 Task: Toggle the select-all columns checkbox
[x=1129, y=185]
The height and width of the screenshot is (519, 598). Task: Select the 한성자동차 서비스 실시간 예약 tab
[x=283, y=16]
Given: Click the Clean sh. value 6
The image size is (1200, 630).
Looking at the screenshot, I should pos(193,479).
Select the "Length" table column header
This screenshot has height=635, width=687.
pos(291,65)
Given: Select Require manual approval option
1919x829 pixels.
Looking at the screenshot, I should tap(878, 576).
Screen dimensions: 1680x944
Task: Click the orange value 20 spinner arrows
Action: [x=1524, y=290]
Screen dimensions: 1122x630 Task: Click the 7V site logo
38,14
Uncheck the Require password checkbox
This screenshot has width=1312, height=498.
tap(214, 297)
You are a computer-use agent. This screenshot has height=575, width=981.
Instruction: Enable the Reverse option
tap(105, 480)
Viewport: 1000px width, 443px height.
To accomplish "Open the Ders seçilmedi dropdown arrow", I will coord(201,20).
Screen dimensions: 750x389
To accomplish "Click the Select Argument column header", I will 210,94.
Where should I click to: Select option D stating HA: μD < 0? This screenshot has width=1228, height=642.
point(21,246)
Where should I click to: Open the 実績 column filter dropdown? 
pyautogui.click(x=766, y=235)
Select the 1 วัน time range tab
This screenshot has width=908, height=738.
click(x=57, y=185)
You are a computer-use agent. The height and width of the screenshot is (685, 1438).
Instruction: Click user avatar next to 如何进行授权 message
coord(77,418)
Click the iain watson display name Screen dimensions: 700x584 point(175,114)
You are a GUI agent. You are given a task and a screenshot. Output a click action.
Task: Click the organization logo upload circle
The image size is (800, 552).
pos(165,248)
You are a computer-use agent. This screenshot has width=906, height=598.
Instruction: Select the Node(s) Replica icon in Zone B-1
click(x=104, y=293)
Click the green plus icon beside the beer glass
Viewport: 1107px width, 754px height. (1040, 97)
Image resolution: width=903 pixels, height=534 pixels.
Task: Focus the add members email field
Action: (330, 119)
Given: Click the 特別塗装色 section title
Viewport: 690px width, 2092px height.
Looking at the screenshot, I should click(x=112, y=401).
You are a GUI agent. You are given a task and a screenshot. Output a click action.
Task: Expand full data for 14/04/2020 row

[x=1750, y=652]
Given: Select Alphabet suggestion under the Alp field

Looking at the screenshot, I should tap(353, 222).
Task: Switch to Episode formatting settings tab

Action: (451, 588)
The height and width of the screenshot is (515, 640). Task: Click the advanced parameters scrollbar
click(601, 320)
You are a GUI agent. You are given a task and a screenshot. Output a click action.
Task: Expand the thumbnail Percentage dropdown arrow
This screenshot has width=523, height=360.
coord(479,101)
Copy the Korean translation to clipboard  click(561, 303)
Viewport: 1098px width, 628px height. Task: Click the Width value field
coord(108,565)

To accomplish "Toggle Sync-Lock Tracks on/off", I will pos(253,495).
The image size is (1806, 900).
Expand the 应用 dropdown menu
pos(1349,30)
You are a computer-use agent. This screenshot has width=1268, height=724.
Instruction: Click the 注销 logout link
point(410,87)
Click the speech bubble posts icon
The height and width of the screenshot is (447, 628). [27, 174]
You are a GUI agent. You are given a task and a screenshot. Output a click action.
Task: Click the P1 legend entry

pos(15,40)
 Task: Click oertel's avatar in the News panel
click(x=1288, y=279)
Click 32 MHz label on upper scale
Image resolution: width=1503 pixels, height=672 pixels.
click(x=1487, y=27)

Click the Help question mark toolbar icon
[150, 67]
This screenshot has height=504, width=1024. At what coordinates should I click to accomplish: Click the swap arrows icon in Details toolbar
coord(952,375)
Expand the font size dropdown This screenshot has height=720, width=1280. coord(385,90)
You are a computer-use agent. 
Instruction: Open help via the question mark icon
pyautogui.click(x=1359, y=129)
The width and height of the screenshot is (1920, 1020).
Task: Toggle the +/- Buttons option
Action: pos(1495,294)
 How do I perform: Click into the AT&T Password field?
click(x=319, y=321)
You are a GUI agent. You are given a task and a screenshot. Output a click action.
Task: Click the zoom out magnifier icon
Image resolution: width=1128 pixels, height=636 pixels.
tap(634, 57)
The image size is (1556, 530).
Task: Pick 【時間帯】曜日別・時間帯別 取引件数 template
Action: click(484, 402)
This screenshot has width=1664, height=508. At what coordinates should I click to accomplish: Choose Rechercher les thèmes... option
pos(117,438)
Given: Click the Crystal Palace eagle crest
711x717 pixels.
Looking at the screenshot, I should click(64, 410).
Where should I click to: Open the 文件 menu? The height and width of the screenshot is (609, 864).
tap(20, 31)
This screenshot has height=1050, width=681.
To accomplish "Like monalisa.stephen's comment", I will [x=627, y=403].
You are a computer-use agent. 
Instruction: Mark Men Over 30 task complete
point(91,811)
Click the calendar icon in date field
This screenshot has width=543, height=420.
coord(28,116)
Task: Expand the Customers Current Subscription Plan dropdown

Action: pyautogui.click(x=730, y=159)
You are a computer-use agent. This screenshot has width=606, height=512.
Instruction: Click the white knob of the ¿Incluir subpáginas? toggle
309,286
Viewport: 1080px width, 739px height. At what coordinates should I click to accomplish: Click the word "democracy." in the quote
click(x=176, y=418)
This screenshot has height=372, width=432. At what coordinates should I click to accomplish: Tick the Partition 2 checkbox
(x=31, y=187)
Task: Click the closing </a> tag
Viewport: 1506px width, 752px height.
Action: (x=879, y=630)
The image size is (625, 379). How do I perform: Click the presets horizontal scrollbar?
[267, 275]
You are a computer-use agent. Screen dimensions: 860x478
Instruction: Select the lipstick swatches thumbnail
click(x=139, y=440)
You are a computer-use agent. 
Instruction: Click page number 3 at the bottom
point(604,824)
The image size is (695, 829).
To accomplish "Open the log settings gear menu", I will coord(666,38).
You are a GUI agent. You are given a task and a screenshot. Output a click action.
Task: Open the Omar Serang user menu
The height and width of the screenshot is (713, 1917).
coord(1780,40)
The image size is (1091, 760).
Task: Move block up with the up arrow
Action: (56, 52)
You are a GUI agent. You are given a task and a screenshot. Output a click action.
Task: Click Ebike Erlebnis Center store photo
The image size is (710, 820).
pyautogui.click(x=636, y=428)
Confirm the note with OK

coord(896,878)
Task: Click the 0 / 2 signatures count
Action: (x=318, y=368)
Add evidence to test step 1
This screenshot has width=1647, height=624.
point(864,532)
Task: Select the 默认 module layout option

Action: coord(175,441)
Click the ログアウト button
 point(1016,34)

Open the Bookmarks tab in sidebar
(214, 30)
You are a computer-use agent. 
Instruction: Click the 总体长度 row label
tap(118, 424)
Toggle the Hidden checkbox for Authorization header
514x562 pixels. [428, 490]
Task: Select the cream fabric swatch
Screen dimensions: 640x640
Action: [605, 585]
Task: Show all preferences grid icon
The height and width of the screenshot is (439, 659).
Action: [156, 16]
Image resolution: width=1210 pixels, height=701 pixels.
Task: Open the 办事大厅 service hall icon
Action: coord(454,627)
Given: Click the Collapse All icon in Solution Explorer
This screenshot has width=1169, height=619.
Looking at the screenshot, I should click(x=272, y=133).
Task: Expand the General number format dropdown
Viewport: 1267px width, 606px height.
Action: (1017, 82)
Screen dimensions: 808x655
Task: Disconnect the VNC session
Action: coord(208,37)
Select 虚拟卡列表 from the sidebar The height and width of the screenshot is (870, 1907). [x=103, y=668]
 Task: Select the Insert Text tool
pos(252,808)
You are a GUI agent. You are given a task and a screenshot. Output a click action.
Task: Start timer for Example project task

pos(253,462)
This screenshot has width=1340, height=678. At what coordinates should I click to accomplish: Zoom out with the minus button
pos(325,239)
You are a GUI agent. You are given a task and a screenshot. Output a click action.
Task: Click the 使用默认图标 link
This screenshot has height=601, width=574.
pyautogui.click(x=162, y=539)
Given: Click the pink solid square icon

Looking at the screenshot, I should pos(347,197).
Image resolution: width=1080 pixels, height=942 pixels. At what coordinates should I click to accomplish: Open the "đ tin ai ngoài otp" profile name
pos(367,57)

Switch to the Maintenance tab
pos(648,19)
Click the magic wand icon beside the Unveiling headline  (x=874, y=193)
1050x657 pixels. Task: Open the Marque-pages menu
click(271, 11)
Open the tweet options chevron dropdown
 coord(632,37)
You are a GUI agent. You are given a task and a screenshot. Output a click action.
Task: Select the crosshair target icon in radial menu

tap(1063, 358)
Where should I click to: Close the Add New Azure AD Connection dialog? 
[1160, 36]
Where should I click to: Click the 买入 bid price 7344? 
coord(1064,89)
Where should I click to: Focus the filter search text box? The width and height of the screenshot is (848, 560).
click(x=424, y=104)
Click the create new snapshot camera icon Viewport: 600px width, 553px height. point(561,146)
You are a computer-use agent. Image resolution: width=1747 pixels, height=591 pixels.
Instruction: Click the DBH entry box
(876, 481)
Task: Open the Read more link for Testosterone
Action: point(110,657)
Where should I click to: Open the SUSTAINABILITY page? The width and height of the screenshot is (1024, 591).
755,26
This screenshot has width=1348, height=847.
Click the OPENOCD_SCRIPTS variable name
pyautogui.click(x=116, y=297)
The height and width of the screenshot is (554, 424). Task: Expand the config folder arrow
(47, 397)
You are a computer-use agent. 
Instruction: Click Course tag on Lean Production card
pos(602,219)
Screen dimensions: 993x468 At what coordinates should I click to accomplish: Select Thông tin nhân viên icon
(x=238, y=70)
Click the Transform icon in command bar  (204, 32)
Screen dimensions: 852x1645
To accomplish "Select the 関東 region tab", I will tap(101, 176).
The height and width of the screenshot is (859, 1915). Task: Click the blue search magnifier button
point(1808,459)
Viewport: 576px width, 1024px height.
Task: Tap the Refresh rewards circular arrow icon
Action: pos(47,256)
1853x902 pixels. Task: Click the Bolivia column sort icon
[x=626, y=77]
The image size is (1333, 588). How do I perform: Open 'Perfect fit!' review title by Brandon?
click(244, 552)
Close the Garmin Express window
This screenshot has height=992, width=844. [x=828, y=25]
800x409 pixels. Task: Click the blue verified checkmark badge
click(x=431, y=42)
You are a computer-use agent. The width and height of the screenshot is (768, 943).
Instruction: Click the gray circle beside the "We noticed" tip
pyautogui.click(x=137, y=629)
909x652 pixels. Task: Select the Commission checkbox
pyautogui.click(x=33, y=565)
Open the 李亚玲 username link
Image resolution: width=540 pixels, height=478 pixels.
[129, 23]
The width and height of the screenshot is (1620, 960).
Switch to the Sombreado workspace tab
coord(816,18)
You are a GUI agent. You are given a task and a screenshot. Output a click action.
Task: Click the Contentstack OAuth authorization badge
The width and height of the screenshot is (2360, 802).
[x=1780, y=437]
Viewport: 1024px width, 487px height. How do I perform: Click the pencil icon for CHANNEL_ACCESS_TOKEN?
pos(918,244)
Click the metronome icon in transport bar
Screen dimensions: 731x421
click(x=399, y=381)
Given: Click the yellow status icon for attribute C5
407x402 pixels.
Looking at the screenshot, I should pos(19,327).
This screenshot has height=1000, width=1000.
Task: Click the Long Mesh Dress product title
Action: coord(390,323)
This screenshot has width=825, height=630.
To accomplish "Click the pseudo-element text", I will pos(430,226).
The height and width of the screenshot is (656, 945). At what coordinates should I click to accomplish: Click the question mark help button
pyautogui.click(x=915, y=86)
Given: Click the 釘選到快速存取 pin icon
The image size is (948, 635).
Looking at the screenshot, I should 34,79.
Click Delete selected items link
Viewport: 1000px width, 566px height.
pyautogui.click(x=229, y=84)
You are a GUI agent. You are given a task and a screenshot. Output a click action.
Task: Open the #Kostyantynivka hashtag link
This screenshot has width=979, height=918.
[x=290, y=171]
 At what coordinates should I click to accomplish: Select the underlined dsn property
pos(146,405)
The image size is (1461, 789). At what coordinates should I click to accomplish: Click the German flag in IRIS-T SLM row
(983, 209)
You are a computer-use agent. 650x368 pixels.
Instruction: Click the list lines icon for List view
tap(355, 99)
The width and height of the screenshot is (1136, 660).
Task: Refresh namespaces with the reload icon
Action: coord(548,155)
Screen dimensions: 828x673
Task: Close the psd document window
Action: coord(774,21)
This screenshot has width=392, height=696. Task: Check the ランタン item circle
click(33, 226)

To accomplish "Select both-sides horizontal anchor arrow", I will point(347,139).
☆ ☆ ☆
TASK REQUIREMENTS ▸ Starting at the line that contains "At what coordinates should I click to accomplish: Select the", transcribe every line through the last line of the entries above, exactly, and nothing else.

EXERCISE SOLUTION ▸
 At what coordinates should I click to accomplish: Select the underlined dsn property
pos(146,405)
The image size is (1461, 789). At what coordinates should I click to accomplish: Click the German flag in IRIS-T SLM row
(983, 209)
You are a computer-use agent. 650x368 pixels.
Instruction: Click the list lines icon for List view
tap(355, 99)
The width and height of the screenshot is (1136, 660).
Task: Refresh namespaces with the reload icon
Action: coord(548,155)
Screen dimensions: 828x673
Task: Close the psd document window
Action: coord(774,21)
This screenshot has width=392, height=696. Task: Check the ランタン item circle
click(33, 226)

To accomplish "Select both-sides horizontal anchor arrow", I will point(347,139).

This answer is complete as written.